Collected data entries
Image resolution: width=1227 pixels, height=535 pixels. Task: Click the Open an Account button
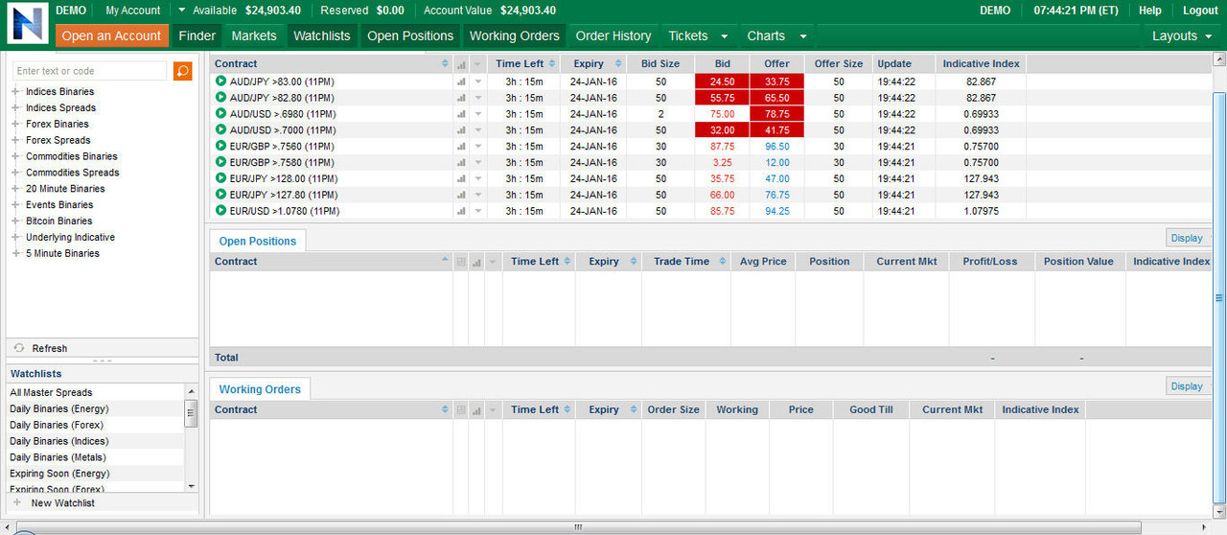[x=111, y=36]
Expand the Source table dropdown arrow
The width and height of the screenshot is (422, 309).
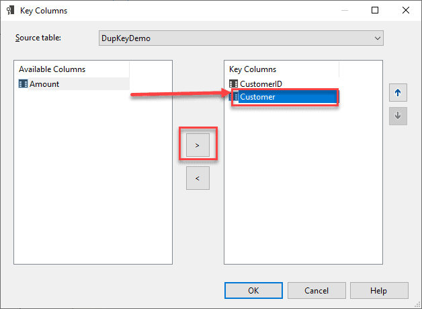pos(377,38)
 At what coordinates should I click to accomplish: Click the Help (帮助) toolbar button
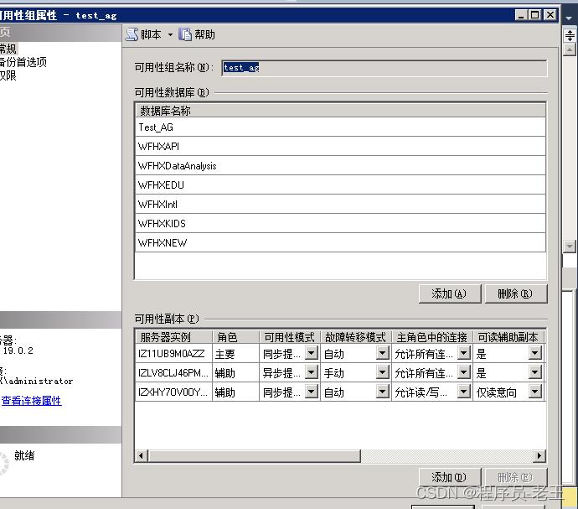(198, 34)
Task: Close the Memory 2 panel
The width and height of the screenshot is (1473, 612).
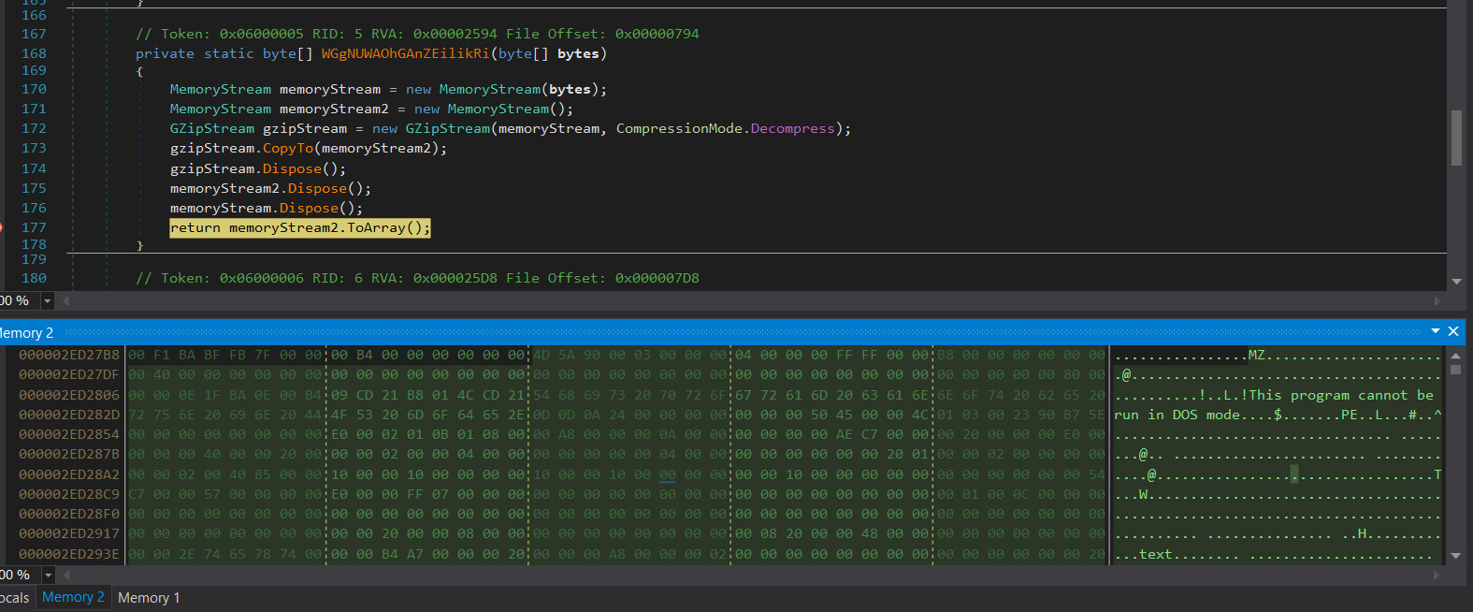Action: (x=1453, y=331)
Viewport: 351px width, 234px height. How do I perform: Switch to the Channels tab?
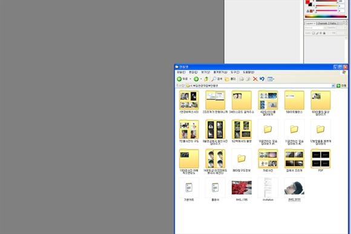tap(323, 23)
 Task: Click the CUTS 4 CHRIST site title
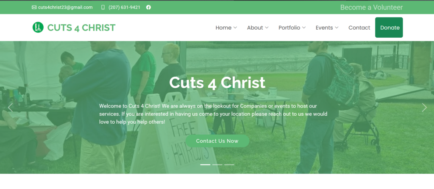coord(81,28)
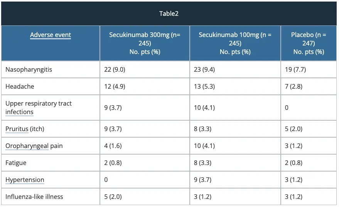
Task: Select the Influenza-like illness row label
Action: click(34, 197)
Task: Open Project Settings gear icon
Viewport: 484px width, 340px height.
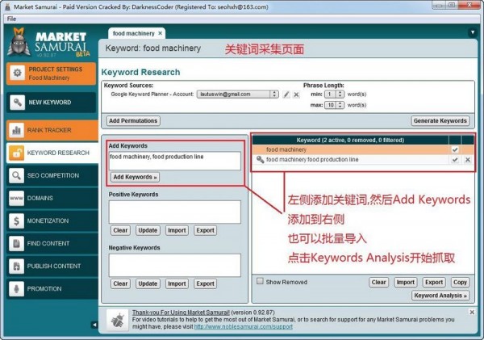Action: [17, 73]
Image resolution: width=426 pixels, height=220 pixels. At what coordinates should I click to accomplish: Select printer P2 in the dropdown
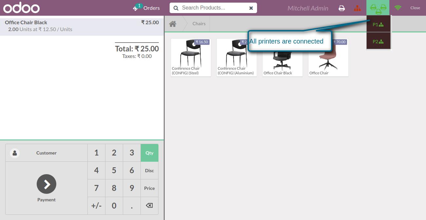[x=378, y=42]
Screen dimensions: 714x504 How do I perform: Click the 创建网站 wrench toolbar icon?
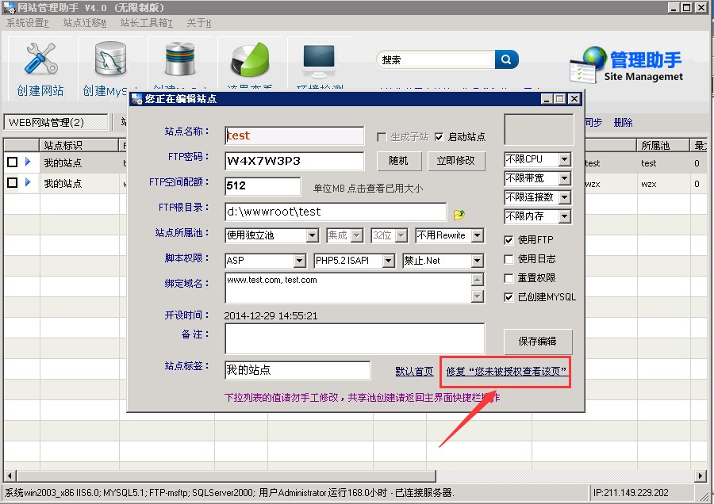pos(40,60)
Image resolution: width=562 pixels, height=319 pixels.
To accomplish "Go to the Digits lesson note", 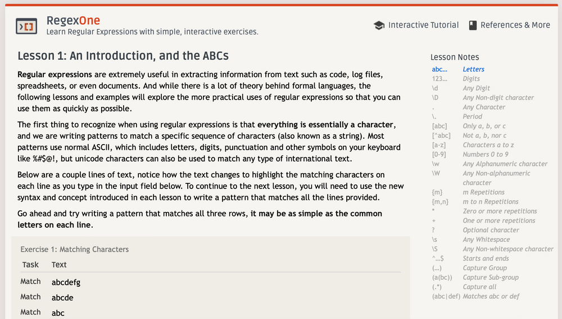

* [What to do]: Without the pictures, copy out each entry exactly as it stands.

* [Solution to this exercise]:
Image resolution: width=1227 pixels, height=535 pixels. Task: Click the Open an Account button
[x=111, y=36]
Expand the Source table dropdown arrow
The width and height of the screenshot is (422, 309).
pos(377,38)
 At what coordinates should I click to accomplish: Click the Help (帮助) toolbar button
(198, 34)
Task: Close the Memory 2 panel
The width and height of the screenshot is (1473, 612).
Action: (x=1453, y=331)
Viewport: 351px width, 234px height. How do I perform: Switch to the Channels tab?
tap(323, 23)
 Task: Click the CUTS 4 CHRIST site title
coord(81,28)
Task: Select the Influenza-like illness row label
Action: click(34, 197)
Task: Open Project Settings gear icon
Viewport: 484px width, 340px height.
Action: [17, 73]
Image resolution: width=426 pixels, height=220 pixels. At what coordinates should I click to accomplish: Select printer P2 in the dropdown
[x=378, y=42]
Screen dimensions: 714x504 How do I perform: Click the 创建网站 wrench toolbar icon?
pos(40,60)
Image resolution: width=562 pixels, height=319 pixels.
To accomplish "Go to the Digits lesson note", 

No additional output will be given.